* [Task data]:
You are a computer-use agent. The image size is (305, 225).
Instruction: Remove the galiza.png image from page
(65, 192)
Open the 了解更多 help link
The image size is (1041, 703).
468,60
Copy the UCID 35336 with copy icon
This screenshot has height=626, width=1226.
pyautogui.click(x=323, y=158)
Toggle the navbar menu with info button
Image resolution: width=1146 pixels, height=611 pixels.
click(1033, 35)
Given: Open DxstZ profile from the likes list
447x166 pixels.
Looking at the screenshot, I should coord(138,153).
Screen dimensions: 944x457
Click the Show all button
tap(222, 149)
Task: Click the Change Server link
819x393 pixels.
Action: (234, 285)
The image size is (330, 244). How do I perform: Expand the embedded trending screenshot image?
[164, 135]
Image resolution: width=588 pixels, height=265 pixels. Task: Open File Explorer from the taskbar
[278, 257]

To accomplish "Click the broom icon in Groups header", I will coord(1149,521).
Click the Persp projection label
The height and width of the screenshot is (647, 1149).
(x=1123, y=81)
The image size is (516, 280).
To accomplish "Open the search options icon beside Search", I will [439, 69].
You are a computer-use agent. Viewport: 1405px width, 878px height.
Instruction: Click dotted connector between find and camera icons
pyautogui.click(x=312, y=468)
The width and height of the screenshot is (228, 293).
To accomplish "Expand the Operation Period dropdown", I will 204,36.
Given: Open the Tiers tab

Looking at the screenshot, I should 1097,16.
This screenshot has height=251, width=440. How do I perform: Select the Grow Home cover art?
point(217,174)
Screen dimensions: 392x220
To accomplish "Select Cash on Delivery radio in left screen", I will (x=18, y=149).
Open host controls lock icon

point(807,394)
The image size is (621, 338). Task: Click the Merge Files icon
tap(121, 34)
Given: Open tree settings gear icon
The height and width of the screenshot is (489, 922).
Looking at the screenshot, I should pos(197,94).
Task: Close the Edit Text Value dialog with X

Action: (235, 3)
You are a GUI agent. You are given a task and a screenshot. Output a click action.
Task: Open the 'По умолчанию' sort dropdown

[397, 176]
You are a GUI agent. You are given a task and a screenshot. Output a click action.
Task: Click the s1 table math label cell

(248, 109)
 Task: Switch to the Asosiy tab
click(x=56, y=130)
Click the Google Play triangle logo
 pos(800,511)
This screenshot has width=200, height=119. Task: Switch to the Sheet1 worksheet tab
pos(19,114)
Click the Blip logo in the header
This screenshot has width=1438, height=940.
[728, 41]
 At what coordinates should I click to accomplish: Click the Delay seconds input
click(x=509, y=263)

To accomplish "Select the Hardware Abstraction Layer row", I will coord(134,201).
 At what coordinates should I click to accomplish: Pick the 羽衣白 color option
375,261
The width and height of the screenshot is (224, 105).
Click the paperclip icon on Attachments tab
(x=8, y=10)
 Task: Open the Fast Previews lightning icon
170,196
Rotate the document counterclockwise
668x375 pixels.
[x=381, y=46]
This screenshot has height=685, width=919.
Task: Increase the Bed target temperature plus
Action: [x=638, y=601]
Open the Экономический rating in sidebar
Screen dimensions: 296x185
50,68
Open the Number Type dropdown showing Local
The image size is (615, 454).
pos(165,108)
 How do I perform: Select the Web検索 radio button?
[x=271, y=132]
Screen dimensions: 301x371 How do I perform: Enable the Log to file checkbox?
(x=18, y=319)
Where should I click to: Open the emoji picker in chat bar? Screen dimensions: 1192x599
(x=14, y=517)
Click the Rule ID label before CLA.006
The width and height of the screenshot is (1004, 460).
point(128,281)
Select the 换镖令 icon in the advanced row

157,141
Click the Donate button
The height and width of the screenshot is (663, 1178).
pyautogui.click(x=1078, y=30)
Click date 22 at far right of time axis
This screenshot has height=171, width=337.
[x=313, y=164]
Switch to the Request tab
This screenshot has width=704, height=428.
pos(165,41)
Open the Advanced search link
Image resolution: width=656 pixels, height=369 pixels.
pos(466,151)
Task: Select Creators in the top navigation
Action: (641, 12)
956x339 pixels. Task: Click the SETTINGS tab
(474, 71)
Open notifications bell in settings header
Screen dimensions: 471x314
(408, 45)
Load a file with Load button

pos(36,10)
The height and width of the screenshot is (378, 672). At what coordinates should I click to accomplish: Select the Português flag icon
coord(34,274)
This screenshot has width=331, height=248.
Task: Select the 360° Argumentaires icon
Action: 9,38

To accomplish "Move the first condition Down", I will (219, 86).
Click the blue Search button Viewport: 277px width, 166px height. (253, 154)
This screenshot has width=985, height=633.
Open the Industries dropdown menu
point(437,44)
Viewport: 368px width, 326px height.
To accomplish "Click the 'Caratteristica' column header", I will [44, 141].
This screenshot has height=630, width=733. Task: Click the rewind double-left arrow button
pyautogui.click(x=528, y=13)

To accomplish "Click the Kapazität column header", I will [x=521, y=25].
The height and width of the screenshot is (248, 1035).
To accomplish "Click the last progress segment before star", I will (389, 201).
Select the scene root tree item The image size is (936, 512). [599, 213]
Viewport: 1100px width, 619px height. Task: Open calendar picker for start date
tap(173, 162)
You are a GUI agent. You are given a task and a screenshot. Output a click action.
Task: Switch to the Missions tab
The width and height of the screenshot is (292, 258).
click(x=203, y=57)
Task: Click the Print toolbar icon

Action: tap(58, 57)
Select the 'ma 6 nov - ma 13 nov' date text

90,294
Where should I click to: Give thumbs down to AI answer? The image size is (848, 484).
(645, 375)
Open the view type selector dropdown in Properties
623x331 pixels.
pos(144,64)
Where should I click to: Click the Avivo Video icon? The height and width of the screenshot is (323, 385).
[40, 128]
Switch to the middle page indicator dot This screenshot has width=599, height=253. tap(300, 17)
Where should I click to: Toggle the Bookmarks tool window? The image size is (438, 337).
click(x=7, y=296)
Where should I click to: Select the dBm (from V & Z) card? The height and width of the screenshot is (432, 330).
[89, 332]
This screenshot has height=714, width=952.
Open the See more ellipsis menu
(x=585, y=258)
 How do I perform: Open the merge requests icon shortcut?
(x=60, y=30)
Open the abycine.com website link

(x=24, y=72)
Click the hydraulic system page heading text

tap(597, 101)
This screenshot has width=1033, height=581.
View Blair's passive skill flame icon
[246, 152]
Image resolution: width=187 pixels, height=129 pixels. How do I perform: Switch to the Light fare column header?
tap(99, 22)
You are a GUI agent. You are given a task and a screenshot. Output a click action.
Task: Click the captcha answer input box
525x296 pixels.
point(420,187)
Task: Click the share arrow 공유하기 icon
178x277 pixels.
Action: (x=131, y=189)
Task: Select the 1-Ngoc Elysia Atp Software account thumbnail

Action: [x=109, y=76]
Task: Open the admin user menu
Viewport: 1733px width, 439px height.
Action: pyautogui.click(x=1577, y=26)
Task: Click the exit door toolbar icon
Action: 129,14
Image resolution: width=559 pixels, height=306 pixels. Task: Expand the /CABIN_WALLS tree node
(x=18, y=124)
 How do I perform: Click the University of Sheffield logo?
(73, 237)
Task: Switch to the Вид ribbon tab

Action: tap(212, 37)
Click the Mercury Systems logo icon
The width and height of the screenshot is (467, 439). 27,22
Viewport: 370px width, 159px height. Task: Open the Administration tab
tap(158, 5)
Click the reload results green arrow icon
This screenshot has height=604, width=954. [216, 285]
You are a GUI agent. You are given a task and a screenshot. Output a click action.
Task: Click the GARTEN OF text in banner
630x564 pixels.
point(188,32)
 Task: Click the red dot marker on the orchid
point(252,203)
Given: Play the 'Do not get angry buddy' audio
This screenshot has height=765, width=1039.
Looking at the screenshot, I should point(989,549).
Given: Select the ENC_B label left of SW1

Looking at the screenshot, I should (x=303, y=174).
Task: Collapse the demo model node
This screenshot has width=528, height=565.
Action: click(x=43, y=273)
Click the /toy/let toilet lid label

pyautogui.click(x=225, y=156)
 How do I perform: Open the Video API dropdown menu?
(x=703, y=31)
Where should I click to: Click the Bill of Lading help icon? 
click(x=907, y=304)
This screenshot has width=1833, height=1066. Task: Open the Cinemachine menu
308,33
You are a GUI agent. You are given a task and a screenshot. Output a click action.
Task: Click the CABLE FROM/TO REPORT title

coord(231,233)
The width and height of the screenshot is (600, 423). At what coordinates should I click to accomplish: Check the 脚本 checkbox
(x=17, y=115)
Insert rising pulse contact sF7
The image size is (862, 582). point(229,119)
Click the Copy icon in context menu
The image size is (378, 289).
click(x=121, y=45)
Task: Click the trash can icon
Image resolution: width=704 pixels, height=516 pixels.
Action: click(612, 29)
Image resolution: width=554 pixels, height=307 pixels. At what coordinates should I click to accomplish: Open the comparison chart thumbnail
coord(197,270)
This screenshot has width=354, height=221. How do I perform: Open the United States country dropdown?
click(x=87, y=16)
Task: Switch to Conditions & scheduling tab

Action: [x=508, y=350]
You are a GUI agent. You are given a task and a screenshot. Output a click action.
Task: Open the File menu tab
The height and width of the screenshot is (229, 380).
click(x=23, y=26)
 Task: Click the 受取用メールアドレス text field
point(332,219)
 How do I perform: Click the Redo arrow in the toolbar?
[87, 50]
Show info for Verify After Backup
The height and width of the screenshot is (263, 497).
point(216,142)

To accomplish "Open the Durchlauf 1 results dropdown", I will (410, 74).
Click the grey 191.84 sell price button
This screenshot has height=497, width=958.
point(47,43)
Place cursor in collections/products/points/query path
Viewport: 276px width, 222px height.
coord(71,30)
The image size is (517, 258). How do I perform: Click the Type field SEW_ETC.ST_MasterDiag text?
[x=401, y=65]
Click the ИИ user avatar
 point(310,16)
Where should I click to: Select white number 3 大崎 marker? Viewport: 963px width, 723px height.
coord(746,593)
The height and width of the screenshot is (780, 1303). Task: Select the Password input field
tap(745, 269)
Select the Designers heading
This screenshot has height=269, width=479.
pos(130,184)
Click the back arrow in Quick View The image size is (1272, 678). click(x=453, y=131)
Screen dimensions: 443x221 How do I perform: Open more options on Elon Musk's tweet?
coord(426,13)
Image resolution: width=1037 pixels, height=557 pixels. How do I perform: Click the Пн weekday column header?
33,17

* [Problem statement]: Select every line of the material above holding the word "computer" and copy it.

* [Your solution]:
You are a computer-use agent. The image size is (305, 225).
You are a computer-use agent. Viewport: 1405px width, 878px height.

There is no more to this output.